[Input material Boundary: Start]

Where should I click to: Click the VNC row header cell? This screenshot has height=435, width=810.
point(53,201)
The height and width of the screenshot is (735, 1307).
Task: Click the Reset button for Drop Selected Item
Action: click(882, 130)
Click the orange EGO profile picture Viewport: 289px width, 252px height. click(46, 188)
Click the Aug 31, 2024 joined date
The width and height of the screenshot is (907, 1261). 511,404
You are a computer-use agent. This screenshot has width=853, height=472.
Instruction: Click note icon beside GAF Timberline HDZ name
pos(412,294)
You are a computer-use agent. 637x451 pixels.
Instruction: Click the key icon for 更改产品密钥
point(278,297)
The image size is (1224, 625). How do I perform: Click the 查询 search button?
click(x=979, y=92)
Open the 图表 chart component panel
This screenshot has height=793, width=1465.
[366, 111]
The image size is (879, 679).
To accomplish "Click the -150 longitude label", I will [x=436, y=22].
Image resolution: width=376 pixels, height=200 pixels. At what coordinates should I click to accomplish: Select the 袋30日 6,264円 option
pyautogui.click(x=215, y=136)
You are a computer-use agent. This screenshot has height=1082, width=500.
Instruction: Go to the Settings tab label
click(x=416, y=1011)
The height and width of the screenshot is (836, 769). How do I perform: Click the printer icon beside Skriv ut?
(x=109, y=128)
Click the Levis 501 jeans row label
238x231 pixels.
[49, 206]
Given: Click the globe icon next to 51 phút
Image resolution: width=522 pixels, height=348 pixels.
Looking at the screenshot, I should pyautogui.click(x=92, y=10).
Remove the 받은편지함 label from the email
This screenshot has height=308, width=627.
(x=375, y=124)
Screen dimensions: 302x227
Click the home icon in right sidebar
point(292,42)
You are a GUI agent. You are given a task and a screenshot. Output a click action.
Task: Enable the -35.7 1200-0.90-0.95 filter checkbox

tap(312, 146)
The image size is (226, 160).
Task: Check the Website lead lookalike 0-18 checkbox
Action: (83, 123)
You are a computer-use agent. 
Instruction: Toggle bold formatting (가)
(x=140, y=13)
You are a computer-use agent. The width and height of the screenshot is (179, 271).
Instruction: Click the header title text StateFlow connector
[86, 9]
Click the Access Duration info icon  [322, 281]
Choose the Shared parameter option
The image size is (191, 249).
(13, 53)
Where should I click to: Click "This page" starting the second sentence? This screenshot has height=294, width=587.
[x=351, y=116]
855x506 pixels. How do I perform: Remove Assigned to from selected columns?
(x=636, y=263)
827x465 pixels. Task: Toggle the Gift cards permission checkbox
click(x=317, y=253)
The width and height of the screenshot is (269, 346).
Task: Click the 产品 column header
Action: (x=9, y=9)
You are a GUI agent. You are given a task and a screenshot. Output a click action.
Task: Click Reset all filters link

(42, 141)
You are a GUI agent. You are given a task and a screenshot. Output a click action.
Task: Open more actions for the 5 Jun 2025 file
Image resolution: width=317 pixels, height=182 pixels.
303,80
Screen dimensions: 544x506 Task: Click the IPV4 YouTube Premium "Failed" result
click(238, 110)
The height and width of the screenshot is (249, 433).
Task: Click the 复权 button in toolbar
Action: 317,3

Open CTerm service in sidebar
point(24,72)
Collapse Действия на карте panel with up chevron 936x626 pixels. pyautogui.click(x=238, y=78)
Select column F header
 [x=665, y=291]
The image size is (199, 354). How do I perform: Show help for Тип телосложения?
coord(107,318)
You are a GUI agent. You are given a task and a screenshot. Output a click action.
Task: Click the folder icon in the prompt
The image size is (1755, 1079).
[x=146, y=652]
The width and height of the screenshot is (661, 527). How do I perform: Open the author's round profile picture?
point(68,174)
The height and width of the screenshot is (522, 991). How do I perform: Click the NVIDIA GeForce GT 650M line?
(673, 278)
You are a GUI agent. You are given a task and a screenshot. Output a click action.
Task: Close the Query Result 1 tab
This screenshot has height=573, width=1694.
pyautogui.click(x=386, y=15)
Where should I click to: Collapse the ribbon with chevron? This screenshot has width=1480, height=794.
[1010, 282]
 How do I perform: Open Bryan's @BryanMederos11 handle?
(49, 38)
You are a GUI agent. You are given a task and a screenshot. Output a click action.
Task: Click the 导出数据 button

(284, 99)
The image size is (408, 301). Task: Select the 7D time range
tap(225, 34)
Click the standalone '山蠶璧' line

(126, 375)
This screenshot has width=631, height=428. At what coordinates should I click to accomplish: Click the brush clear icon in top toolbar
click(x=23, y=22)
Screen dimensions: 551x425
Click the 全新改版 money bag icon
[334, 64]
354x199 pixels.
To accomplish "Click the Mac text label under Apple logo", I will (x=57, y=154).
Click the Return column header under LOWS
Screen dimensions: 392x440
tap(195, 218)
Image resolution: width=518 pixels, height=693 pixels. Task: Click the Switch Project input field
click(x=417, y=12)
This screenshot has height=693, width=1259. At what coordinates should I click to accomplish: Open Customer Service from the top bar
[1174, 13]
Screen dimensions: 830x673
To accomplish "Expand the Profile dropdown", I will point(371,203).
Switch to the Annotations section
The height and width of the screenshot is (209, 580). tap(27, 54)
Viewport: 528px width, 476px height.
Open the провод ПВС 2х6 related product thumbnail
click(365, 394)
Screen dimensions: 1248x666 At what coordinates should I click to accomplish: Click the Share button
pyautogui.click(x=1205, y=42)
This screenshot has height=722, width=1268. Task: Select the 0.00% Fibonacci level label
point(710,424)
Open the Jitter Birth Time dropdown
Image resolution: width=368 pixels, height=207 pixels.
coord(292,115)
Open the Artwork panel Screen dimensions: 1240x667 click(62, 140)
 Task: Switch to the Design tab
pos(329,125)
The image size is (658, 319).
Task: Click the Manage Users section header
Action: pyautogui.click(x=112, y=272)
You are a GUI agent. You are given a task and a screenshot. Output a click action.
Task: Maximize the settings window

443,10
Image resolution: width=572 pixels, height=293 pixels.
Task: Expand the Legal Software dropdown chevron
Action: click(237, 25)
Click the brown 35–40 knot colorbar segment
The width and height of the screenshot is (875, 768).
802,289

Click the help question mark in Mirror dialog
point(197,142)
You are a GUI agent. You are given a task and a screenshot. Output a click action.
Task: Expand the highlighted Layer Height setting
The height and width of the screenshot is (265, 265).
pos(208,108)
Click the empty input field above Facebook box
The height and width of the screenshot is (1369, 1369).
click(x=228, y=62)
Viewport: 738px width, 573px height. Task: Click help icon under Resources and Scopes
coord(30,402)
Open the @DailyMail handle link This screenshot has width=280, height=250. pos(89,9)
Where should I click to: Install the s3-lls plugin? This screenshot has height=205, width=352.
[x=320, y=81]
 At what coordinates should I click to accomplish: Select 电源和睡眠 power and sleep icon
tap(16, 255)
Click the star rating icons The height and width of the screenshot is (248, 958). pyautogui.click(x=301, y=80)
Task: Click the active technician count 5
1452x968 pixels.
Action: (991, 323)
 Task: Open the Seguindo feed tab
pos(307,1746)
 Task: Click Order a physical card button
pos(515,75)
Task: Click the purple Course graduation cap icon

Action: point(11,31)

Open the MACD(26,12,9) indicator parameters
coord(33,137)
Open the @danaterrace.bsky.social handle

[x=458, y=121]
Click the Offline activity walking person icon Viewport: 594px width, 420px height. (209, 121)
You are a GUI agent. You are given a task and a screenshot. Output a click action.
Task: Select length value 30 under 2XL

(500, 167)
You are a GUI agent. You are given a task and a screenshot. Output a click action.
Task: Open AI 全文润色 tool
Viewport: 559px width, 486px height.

[Input material Boundary: End]

- _What the task asks_: The full data, transcribed without change, is the expected answer.

- _Task output_:
Where should I click to: Click the VNC row header cell? This screenshot has height=435, width=810.
point(53,201)
The height and width of the screenshot is (735, 1307).
Task: Click the Reset button for Drop Selected Item
Action: click(882, 130)
Click the orange EGO profile picture Viewport: 289px width, 252px height. click(46, 188)
Click the Aug 31, 2024 joined date
The width and height of the screenshot is (907, 1261). 511,404
You are a computer-use agent. This screenshot has width=853, height=472.
Instruction: Click note icon beside GAF Timberline HDZ name
pos(412,294)
You are a computer-use agent. 637x451 pixels.
Instruction: Click the key icon for 更改产品密钥
point(278,297)
The image size is (1224, 625). How do I perform: Click the 查询 search button?
click(x=979, y=92)
Open the 图表 chart component panel
This screenshot has height=793, width=1465.
[366, 111]
The image size is (879, 679).
To accomplish "Click the -150 longitude label", I will [x=436, y=22].
Image resolution: width=376 pixels, height=200 pixels. At what coordinates should I click to accomplish: Select the 袋30日 6,264円 option
pyautogui.click(x=215, y=136)
You are a computer-use agent. This screenshot has height=1082, width=500.
Instruction: Go to the Settings tab label
click(x=416, y=1011)
The height and width of the screenshot is (836, 769). How do I perform: Click the printer icon beside Skriv ut?
(x=109, y=128)
Click the Levis 501 jeans row label
238x231 pixels.
[49, 206]
Given: Click the globe icon next to 51 phút
Image resolution: width=522 pixels, height=348 pixels.
Looking at the screenshot, I should pyautogui.click(x=92, y=10).
Remove the 받은편지함 label from the email
This screenshot has height=308, width=627.
(x=375, y=124)
Screen dimensions: 302x227
Click the home icon in right sidebar
point(292,42)
You are a GUI agent. You are given a task and a screenshot. Output a click action.
Task: Enable the -35.7 1200-0.90-0.95 filter checkbox

tap(312, 146)
The image size is (226, 160).
Task: Check the Website lead lookalike 0-18 checkbox
Action: (83, 123)
You are a computer-use agent. 
Instruction: Toggle bold formatting (가)
(x=140, y=13)
You are a computer-use agent. The width and height of the screenshot is (179, 271).
Instruction: Click the header title text StateFlow connector
[86, 9]
Click the Access Duration info icon  [322, 281]
Choose the Shared parameter option
The image size is (191, 249).
(13, 53)
Where should I click to: Click "This page" starting the second sentence? This screenshot has height=294, width=587.
[x=351, y=116]
855x506 pixels. How do I perform: Remove Assigned to from selected columns?
(x=636, y=263)
827x465 pixels. Task: Toggle the Gift cards permission checkbox
click(x=317, y=253)
The width and height of the screenshot is (269, 346).
Task: Click the 产品 column header
Action: (x=9, y=9)
You are a GUI agent. You are given a task and a screenshot. Output a click action.
Task: Click Reset all filters link

(42, 141)
You are a GUI agent. You are given a task and a screenshot. Output a click action.
Task: Open more actions for the 5 Jun 2025 file
Image resolution: width=317 pixels, height=182 pixels.
303,80
Screen dimensions: 544x506 Task: Click the IPV4 YouTube Premium "Failed" result
click(238, 110)
The height and width of the screenshot is (249, 433).
Task: Click the 复权 button in toolbar
Action: 317,3

Open CTerm service in sidebar
point(24,72)
Collapse Действия на карте panel with up chevron 936x626 pixels. pyautogui.click(x=238, y=78)
Select column F header
 [x=665, y=291]
The image size is (199, 354). How do I perform: Show help for Тип телосложения?
coord(107,318)
You are a GUI agent. You are given a task and a screenshot. Output a click action.
Task: Click the folder icon in the prompt
The image size is (1755, 1079).
[x=146, y=652]
The width and height of the screenshot is (661, 527). How do I perform: Open the author's round profile picture?
point(68,174)
The height and width of the screenshot is (522, 991). How do I perform: Click the NVIDIA GeForce GT 650M line?
(673, 278)
You are a GUI agent. You are given a task and a screenshot. Output a click action.
Task: Close the Query Result 1 tab
This screenshot has height=573, width=1694.
pyautogui.click(x=386, y=15)
Where should I click to: Collapse the ribbon with chevron? This screenshot has width=1480, height=794.
[1010, 282]
 How do I perform: Open Bryan's @BryanMederos11 handle?
(49, 38)
You are a GUI agent. You are given a task and a screenshot. Output a click action.
Task: Click the 导出数据 button

(284, 99)
The image size is (408, 301). Task: Select the 7D time range
tap(225, 34)
Click the standalone '山蠶璧' line

(126, 375)
This screenshot has width=631, height=428. At what coordinates should I click to accomplish: Click the brush clear icon in top toolbar
click(x=23, y=22)
Screen dimensions: 551x425
Click the 全新改版 money bag icon
[334, 64]
354x199 pixels.
To accomplish "Click the Mac text label under Apple logo", I will (x=57, y=154).
Click the Return column header under LOWS
Screen dimensions: 392x440
tap(195, 218)
Image resolution: width=518 pixels, height=693 pixels. Task: Click the Switch Project input field
click(x=417, y=12)
This screenshot has height=693, width=1259. At what coordinates should I click to accomplish: Open Customer Service from the top bar
[1174, 13]
Screen dimensions: 830x673
To accomplish "Expand the Profile dropdown", I will point(371,203).
Switch to the Annotations section
The height and width of the screenshot is (209, 580). tap(27, 54)
Viewport: 528px width, 476px height.
Open the провод ПВС 2х6 related product thumbnail
click(365, 394)
Screen dimensions: 1248x666 At what coordinates should I click to accomplish: Click the Share button
pyautogui.click(x=1205, y=42)
This screenshot has height=722, width=1268. Task: Select the 0.00% Fibonacci level label
point(710,424)
Open the Jitter Birth Time dropdown
Image resolution: width=368 pixels, height=207 pixels.
coord(292,115)
Open the Artwork panel Screen dimensions: 1240x667 click(62, 140)
 Task: Switch to the Design tab
pos(329,125)
The image size is (658, 319).
Task: Click the Manage Users section header
Action: pyautogui.click(x=112, y=272)
You are a GUI agent. You are given a task and a screenshot. Output a click action.
Task: Maximize the settings window

443,10
Image resolution: width=572 pixels, height=293 pixels.
Task: Expand the Legal Software dropdown chevron
Action: click(237, 25)
Click the brown 35–40 knot colorbar segment
The width and height of the screenshot is (875, 768).
802,289

Click the help question mark in Mirror dialog
point(197,142)
You are a GUI agent. You are given a task and a screenshot. Output a click action.
Task: Expand the highlighted Layer Height setting
The height and width of the screenshot is (265, 265).
pos(208,108)
Click the empty input field above Facebook box
The height and width of the screenshot is (1369, 1369).
click(x=228, y=62)
Viewport: 738px width, 573px height. Task: Click help icon under Resources and Scopes
coord(30,402)
Open the @DailyMail handle link This screenshot has width=280, height=250. pos(89,9)
Where should I click to: Install the s3-lls plugin? This screenshot has height=205, width=352.
[x=320, y=81]
 At what coordinates should I click to accomplish: Select 电源和睡眠 power and sleep icon
tap(16, 255)
Click the star rating icons The height and width of the screenshot is (248, 958). pyautogui.click(x=301, y=80)
Task: Click the active technician count 5
1452x968 pixels.
Action: (991, 323)
 Task: Open the Seguindo feed tab
pos(307,1746)
 Task: Click Order a physical card button
pos(515,75)
Task: Click the purple Course graduation cap icon

Action: point(11,31)

Open the MACD(26,12,9) indicator parameters
coord(33,137)
Open the @danaterrace.bsky.social handle

[x=458, y=121]
Click the Offline activity walking person icon Viewport: 594px width, 420px height. (209, 121)
You are a GUI agent. You are given a task and a screenshot. Output a click action.
Task: Select length value 30 under 2XL

(500, 167)
You are a GUI agent. You are given a task and a screenshot. Output a click action.
Task: Open AI 全文润色 tool
Viewport: 559px width, 486px height.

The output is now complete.